Demokrasi

Bu dersimizde demokrasi tanımı, demokrasi nedir kısaca, demokrasi özellikleri, demokrasinin temel ilkeleri, demokrasi çeşitleri, vatandaşlık demokrasi konusu gibi konuları ele alacağız.
DEMOKRASİ
1. Demokrasi Kavramı
Demokrasi, egemenliğin millete ait olduğu bir siyasî
teşkilâtlanmadır. Demokrasilerde egemenlik kralda, padişahta ya da
bir sınıfta değil millettedir.

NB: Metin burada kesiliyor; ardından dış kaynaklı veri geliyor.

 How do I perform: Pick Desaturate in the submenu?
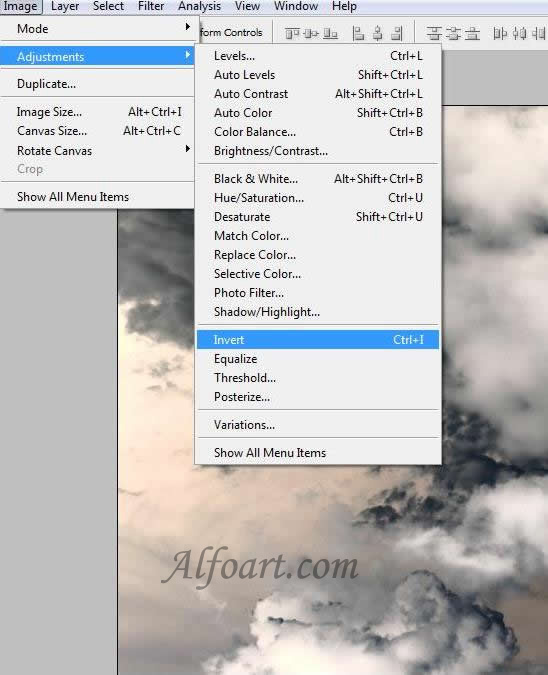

Demokrasinin temeli, devletin
işleyişinde, kuruluşunda, yapılanmasında milletin etkili olmasıdır.
Temsilcilerini seçen halkın, parlamenter sistemde dolaylı dahi olsa,
devletin işleyişinde söz sahibi olduğu varsayılır.
Demokrasi genel olarak şu öğelerden oluşur:
Kişi - toplum ilişkilerinin belirlenmesi sürecine halkın tümüyle
katılması; Azınlık haklarına saygılı bir çoğunluk yönetiminin
sağlanması;
Kişiye ait hak ve özgürlüklerin korunması;
*- Toplumun tüm üyelerine fırsat eşitliğinin sağlanması.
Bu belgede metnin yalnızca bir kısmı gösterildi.